Antibiotic resistance is a scary concept, but at least there’s comfort in seeing so many great minds trying to solve the problem. Last week’s announcement that President Obama had issued an executive order for the development of a national plan to battle antibiotic resistance dovetailed nicely with a paper just published in Science Translational Medicine from NIH scientists.
The publication, “Single-molecule sequencing to track plasmid diversity of hospital-associated carbapenemase-producing Enterobacteriaceae,” reports the sequencing of 20 isolates of Enterobacteriaceae resistant to carbapenems, a powerful class of antibiotics used as a last resort in hospitals. Lead author Sean Conlan from NHGRI and his collaborators used the sequence data to understand the transmission path of a Klebsiella pneumoniae outbreak at the NIH Clinical Center in 2011, as well as isolates collected after the outbreak ended.

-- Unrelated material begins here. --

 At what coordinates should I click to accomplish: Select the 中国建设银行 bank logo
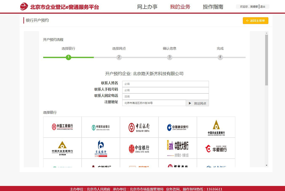point(178,127)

It’s impressive work, and we’re happy to report that our BluePippin automated DNA size selection platform was used in the project. Sequencing was performed with the PacBio RS II DNA Sequencing System; the team used BluePippin to remove fragments smaller than 5 Kb from the library prior to loading on the sequencer.
Long reads were necessary for the project, the authors note, because short-read sequence data as well as strain-typing technologies were unable to clearly distinguish between the organisms or to fully assemble the genomes.
Conlan et al. report finding less horizontal gene transfer than expected, but having the full sequence — including the drug-resistance-encoding plasmids associated with each genome — enabled them to get a sense of the remarkable diversity of the network of plasmids available to these bacteria.
The team also discovered that most of the cases suspected to represent hospital-acquired infections were in fact acquired earlier and missed in routine screening. This information helped them to focus their infection-prevention efforts on better screening at admission and increasing the frequency of surveillance cultures.
The authors suggest that real-time, whole-genome sequencing is already cost-effective for monitoring drug-resistant bacteria in clinical environments. “The cost of whole-genome sequencing is dwarfed by … costs associated with outbreaks and their investigations, including the human and financial toll and the loss of patient confidence in the health care facility,” they write.